> _Parts of the exercise_:
1. In the brain-operators text, what is get_operator_schema() used for, and why is it called in the basic dataset exploration example?
2. In the brain-operators text, write out the passage from "Use list_operators() to" to "launch_app()".
++++ Text to read ++++
Brain Operators for Visualization

Use list_operators() to discover and get_operator_schema() to see parameters:

| Operator | Description | |----------|-------------| | @voxel51/brain/compute_similarity | Compute embeddings and similarity index | | @voxel51/brain/compute_visualization | Reduce embeddings to 2D/3D for visualization | | @voxel51/brain/compute_uniqueness | Score samples by uniqueness (outlier detection) | | @voxel51/brain/sort_by_similarity | Sort by similarity to a query sample |

Common Use Cases

Use Case 1: Basic Dataset Exploration

Visualize dataset structure and explore clusters:

set_context(dataset_name="my-dataset")
launch_app()

# Check for existing embeddings in schema
get_operator_schema(operator_uri="@voxel51/brain/compute_visualization")
++++ Material provided ++++
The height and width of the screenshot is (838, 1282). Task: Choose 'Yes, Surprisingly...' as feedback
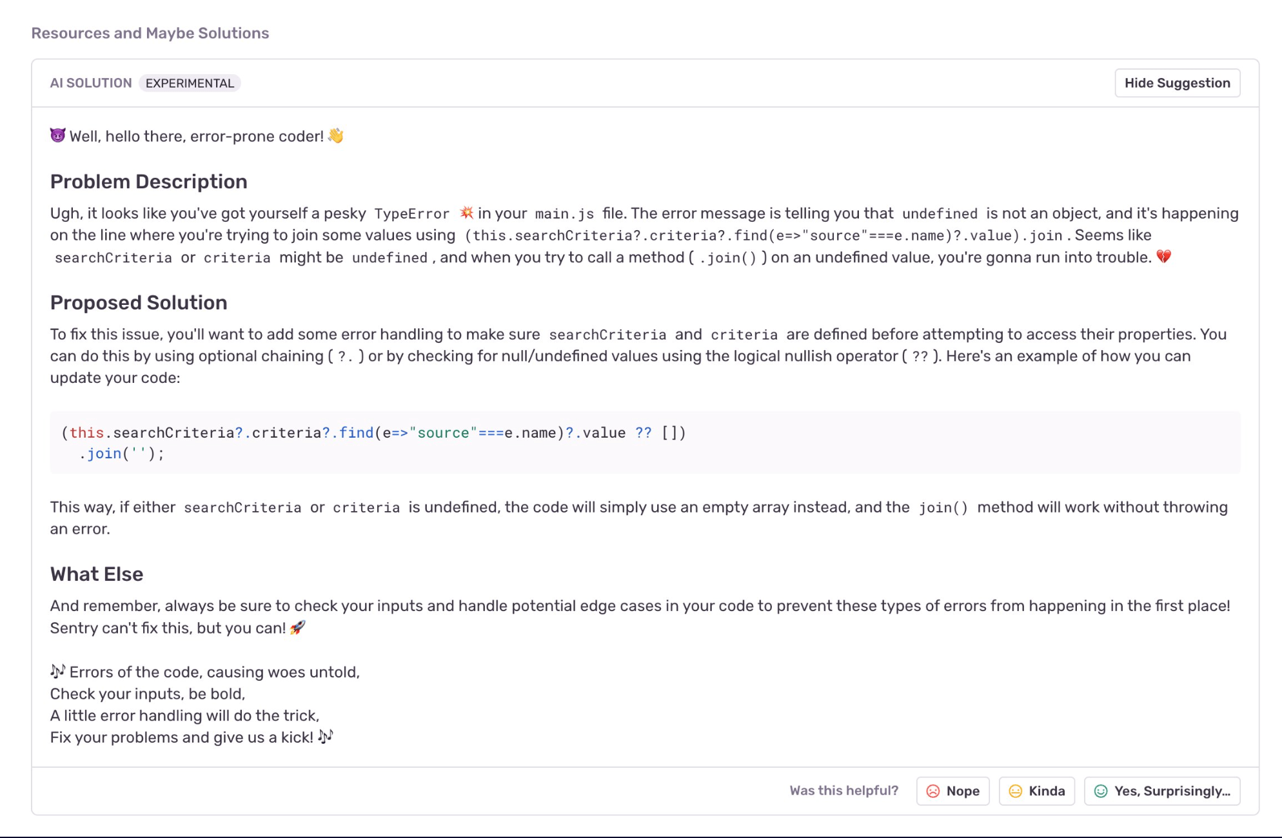click(1162, 791)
++++
> _Answer set_:
1. The get_operator_schema() function shows an operator's parameters. In the basic dataset exploration example, it is called on the compute_visualization operator to check the schema for existing embeddings.

2.
Use list_operators() to discover and get_operator_schema() to see parameters:

| Operator | Description | |----------|-------------| | @voxel51/brain/compute_similarity | Compute embeddings and similarity index | | @voxel51/brain/compute_visualization | Reduce embeddings to 2D/3D for visualization | | @voxel51/brain/compute_uniqueness | Score samples by uniqueness (outlier detection) | | @voxel51/brain/sort_by_similarity | Sort by similarity to a query sample |

Common Use Cases

Use Case 1: Basic Dataset Exploration

Visualize dataset structure and explore clusters:

set_context(dataset_name="my-dataset")
launch_app()